Multi-purpose AI models like GPT-4 use 'orders of magnitude' more energy than task-specific ones, research
A steam hammer to crack a nut
There has been a surge in the popularity of products based on multi-purpose GenAI systems, which can handle images, video and text and carry out multiple different tasks. These multimodal or "zero-shot" models, including GPT-4 and PaLM, are finding their way into search engines, email and navigation.
However, the ambition of "generality" pursued by AI companies comes at a high environmental cost. For many use cases it's a high-powered steam hammer to crack a nut.
Researchers Alexandra Sasha Luccioni and Yacine Jernite from model-hosting platform Hugging Face and Emma Strubell of Carnegie Mellon University found that multi-purpose, generative architectures use "several orders of magnitude" more energy than task-specific systems when performing a variety of inference tasks, including sentiment analysis and question answering, even when controlling for the number of model parameters.
Generally speaking, the larger the model and the greater the modality the more energy is used.

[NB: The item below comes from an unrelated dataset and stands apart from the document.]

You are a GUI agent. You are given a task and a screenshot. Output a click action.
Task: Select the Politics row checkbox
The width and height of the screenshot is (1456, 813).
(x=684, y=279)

Image generation uses, on average, 60 times more power than text generation, and large image generation models use far more energy than small ones, their pre-print paper Power Hungry Processing reveals.
While the majority of total AI energy use comes from training the models, running and inferencing (questioning models and obtaining answers) is still more carbon- and energy-intensive than what went before, for example, queries in traditional search engines.
As more people and organisations use GenAI, it is therefore vital to understand choices and trade-offs, and to be able to pick the right model for the right task, rather than defaulting to an unnecessarily wasteful, multi-purpose solution.
The researchers attribute the higher energy consumption by multi-purpose models to the fact that they have a large output vocabulary to choose from, and are more dependent on the prompting strategy used than more task-specific models. Most multi-purpose models like GPT-4 interrogate all layers of the input to generate answers; task-specific models tend to only consider the last layer, which is more energy efficient.
The authors claim this comparison of training, finetuning and inference energy requirements is the first of its kind.
Unfortunately, there is a lack of standardised methodology and data for quantifying and comparing the energy consumption and carbon emissions of ML models, or for evaluating emissions embedded in hardware such as GPUs, which may make up as much as half of their deployment (running plus inference) carbon footprint.
The researchers suggest that more openness is needed from model creators regarding the upfront (training) and downstream (inference) costs of ML models, but note the "growing lack of transparency" in these areas.
They also call for more transparency around model architecture and training details, which would enable more research into the environmental impacts of ML.
"Given our findings and the increased deployment of generative, multi-purpose AI models, we hope that both ML researchers and practitioners will practice transparency regarding the nature and impacts of their models, to enable better understanding of their environmental impacts," they conclude.